Review published on December 27, 2010. Reviewed by Rachel Neaum

His stated aim is to show the similarities between past civilisations and ourselves, to draw out the origins of the civilisation we are living in now. He presents a picture of civilisations surviving almost in spite of themselves as the majority of human beings seem to have instinctively clumped together, choosing to ‘live among strangers’, despite the obvious problems this arrangement creates. The history of civilisation becomes a history of how we have tried in different ways to accommodate this instinct.

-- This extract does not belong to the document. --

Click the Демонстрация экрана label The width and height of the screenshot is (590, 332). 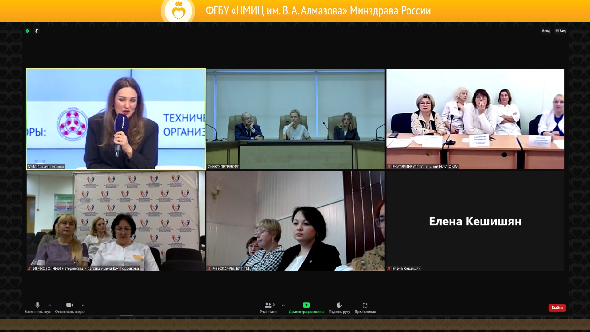point(306,312)
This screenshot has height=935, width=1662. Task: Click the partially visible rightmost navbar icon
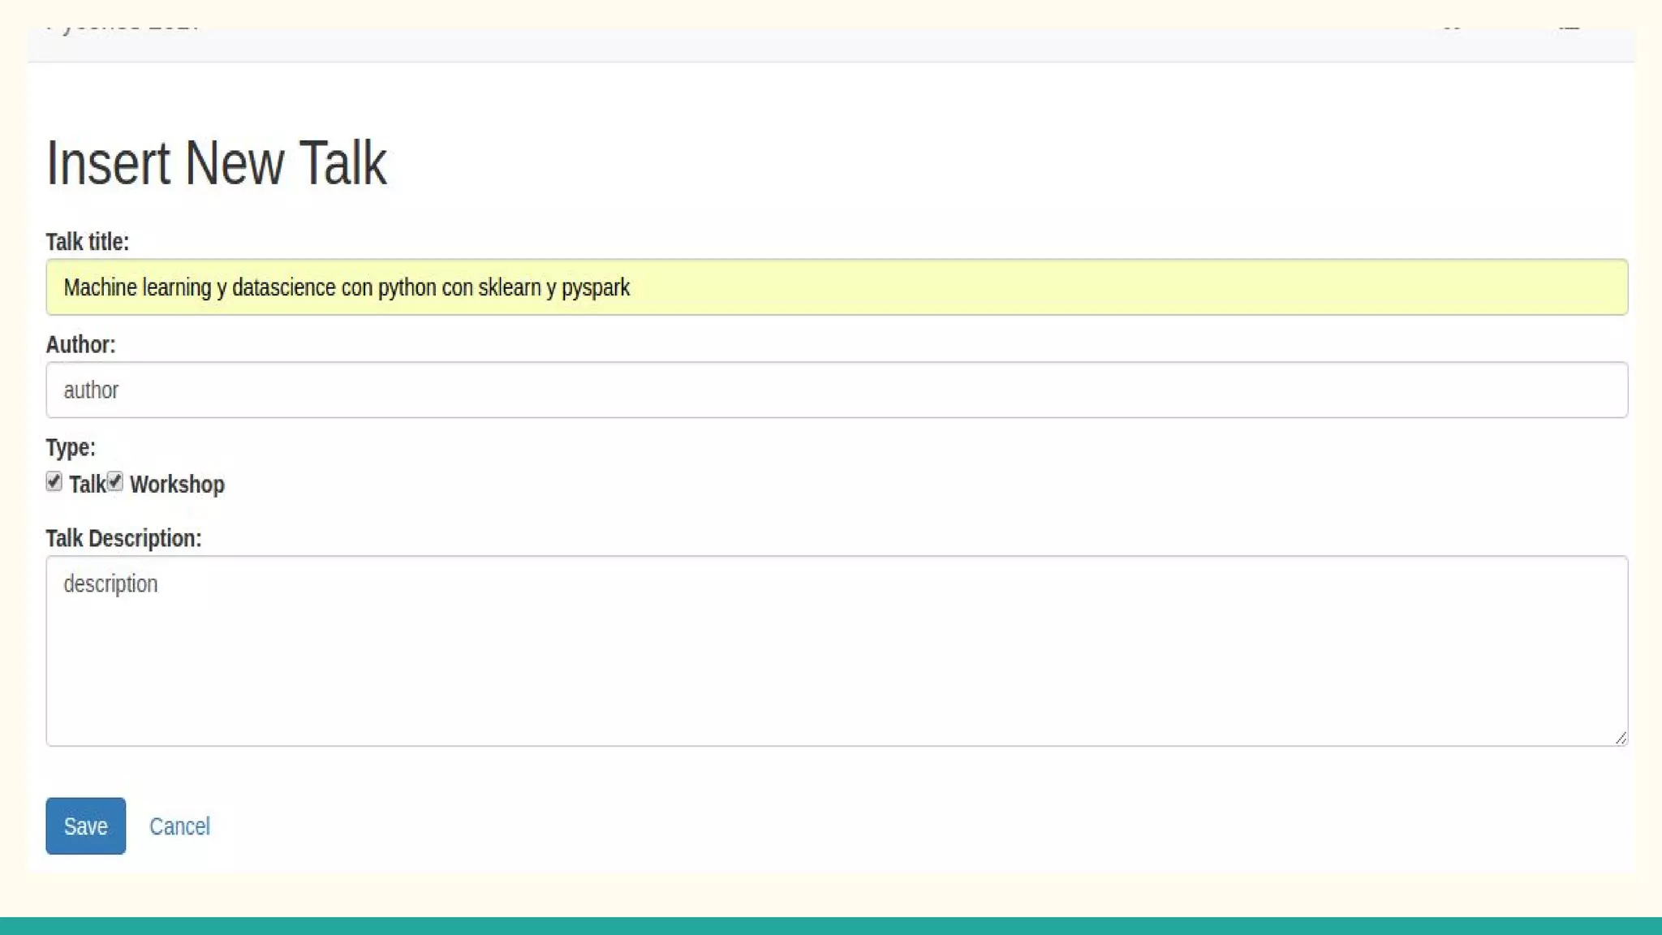tap(1569, 30)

Miles has a good eye for personalities, and for the eccentricities of different civilisations. The book is very close to the narrative of the T.V. series, so watchers of the latter might find it a bit over-familiar. It makes for a very engaging, absorbing read, but following the T.V. script so closely leaves you short of detail. For example, Miles states that the Phonecians invented the alphabet; the reality is a little more complicated. The earliest evidence of the alphabet is found in what is now Lebanon, and once was part of the Phonecian Empire, but at the time the earliest known users of this brilliant new system were Semitic slaves of the Egyptians, using their kind of writing inside a mine. The Phonecian civilisation that developed out of this area took the alphabet and spread it through its trading networks across the Mediterranean world where, as Miles relates, it was taken up by the Greeks and therefore came to us.

This may seem like nitpicking, but it’s interesting to know more about what is, when you think about it, one of the cleverest inventions in the world. Drawing no distinction between the slaves who invented the alphabet and the wealthy Phonecian descendants who promulgated it is understandable in a T.V. programme, but this sort of detail would have been good to have in the book.

Over half of the chapters are dedicated to the Greek and Roman civilisations. The sections on Alexander and his aftermath are particularly good, as Miles draws a distinction between the blistering conquest of Alexander and the more sober yet lasting, legacies of those who came immediately after him, such as Ptolemy in Egypt. Yet I was disappointed by the balance of this book, and of the series: over half dedicated to the well-worn histories of Greece and Rome, with the other civilisations, from Sumer to the Parthians, struggling for space in the rest. Our debt to Greece and Rome has been widely known and acknowledged ever since the collapse of the Roman Empire; I would have been more interested to see what we had in common with the Parthians, to see if they have bequeathed us more than the phrase ‘Parthian shot’. I would have liked to see Richard Miles visit the site of Nisa in Turkmenistan, to tell us more about the amazing ancient Parthian civilisation there. Instead the Parthians appear only as enemies of more familiar civilisations, and we galloped through the very early civilisations of Mesopotamia that offered the world the first cities.

Miles’ discussion of these very ancient civilisations was rushed, as though he was in a hurry to get to Greece. This echoes a centuries-old Greco-Roman focus which was understandable, as the cuneiform scripts of the earlier civilisations were yet to be deciphered. But we have had more than a century of studying the Sumerians, Babylonians, and Assyrians now, and as they tended to write on clay rather than delicate papyrus, we have a vast library of knowledge about them. And yet while the Egyptians, Greeks and Romans are studied in schools, these civilisations, the inventors of writing, the wheel, the city, and countless other foundations of our own world, are not. I found it disappointing that Miles chose to repeat this Greco-Roman centricity rather than break out of it, and focus on the truly ancient, pre-Classical world. This is an interesting and engaging introduction to the ancient world, but not as groundbreaking as it might have been.